***** EXTRACTED RECORDS

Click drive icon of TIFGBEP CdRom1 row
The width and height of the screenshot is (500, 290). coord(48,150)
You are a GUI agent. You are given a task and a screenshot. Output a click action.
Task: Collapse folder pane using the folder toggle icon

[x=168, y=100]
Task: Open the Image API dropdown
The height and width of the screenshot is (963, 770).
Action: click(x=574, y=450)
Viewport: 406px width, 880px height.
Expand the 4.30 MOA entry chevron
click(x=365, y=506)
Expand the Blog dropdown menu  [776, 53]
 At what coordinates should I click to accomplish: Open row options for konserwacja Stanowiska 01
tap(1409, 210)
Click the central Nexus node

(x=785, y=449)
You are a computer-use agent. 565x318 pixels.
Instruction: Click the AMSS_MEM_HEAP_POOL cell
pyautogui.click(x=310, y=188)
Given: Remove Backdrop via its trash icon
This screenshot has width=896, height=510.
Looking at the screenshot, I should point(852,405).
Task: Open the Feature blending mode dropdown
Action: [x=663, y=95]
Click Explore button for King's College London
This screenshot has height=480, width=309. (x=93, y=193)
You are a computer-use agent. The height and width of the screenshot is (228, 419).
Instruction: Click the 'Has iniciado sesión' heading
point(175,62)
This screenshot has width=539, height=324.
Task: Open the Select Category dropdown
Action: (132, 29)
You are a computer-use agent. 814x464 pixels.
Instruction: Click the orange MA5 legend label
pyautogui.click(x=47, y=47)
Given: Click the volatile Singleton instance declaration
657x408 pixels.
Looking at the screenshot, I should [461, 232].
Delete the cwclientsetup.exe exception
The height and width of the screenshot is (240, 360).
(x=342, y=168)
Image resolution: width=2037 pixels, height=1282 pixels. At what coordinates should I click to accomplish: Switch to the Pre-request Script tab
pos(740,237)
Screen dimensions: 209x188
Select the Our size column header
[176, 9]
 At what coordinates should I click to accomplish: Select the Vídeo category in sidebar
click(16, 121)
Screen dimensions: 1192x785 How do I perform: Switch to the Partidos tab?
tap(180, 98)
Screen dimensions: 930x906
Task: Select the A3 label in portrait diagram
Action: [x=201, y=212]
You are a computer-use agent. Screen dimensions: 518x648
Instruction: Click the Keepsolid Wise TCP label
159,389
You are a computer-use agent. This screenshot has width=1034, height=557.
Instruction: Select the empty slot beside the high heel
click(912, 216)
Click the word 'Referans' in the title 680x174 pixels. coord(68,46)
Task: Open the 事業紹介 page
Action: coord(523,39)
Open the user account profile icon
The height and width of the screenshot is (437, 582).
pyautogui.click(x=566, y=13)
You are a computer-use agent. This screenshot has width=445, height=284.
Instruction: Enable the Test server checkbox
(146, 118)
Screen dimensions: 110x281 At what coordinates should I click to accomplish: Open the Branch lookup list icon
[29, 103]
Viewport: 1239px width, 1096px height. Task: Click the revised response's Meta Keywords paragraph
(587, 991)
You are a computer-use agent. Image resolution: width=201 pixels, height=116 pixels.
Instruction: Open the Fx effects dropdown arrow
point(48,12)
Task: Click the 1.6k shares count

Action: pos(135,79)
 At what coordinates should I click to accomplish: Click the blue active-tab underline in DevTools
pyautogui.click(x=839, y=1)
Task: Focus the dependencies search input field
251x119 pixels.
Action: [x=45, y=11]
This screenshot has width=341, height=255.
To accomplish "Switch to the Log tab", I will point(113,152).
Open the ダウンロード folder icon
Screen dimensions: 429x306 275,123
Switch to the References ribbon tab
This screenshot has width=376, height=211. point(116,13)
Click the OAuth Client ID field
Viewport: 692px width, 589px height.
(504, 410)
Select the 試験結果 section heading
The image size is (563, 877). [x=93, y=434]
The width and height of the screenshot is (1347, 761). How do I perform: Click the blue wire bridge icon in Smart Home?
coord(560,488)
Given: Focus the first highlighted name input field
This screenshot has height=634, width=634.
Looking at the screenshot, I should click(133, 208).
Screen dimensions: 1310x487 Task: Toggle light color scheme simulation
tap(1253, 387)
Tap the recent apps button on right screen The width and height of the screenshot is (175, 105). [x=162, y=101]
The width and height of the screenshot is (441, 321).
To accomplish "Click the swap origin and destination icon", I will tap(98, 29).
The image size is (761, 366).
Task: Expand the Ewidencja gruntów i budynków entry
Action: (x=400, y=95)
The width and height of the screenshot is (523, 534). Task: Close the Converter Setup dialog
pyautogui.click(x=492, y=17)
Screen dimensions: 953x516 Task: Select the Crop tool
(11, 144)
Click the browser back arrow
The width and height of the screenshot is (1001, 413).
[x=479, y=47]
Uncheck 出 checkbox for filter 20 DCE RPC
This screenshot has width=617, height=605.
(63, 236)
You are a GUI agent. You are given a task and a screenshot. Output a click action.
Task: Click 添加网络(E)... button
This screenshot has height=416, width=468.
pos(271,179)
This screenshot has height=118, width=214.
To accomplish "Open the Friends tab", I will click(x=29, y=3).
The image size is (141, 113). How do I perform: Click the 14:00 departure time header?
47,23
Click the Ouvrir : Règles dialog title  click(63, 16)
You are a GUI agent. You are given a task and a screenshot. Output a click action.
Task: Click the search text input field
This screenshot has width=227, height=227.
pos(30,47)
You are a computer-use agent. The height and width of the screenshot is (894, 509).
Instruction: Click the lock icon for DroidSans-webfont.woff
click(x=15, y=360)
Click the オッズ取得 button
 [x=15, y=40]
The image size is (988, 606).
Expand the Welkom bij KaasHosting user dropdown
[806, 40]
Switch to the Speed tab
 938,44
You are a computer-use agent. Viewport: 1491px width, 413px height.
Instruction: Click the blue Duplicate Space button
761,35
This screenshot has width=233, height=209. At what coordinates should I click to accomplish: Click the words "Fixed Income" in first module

**********

Copy every line of the entries in which "input" can be found.

▸ EXERCISE RESULT:
Task: Focus the dependencies search input field
Given: Focus the first highlighted name input field
Task: Click the search text input field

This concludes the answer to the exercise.